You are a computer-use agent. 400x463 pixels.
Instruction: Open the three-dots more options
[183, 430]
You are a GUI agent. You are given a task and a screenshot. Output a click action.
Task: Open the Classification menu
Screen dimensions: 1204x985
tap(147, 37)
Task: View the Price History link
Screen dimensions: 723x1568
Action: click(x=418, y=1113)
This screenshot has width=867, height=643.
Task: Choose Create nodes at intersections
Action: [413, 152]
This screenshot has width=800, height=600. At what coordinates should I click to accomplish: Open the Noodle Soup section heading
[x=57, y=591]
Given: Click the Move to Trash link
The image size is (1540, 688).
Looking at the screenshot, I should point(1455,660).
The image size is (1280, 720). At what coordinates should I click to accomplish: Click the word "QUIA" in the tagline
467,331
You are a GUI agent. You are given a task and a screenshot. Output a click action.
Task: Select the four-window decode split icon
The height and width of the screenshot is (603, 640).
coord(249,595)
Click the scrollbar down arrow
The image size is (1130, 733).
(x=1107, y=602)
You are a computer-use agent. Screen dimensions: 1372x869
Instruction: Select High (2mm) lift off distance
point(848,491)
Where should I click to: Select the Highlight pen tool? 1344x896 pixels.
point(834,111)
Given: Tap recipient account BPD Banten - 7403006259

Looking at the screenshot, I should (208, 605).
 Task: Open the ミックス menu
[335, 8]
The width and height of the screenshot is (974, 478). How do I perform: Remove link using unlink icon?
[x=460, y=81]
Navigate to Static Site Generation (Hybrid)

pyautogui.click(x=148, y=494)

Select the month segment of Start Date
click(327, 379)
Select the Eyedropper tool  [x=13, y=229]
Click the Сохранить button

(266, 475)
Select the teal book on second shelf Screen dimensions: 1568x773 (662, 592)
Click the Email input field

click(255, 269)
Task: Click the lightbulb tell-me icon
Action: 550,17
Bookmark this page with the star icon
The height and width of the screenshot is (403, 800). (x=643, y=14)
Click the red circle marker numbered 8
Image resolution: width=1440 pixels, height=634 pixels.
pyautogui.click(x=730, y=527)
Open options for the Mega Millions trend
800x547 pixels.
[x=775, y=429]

=-=-=

**TASK DESCRIPTION**
Among the lines of the material, find those holding the word "agent" and return them.

**SOLUTION TO THIS PROBLEM**
You are a computer-use agent. 400x463 pixels.
You are a GUI agent. You are given a task and a screenshot. Output a click action.
You are a GUI agent. You are given a task and a screenshot. Output a click action.
You are a computer-use agent. Screen dimensions: 1372x869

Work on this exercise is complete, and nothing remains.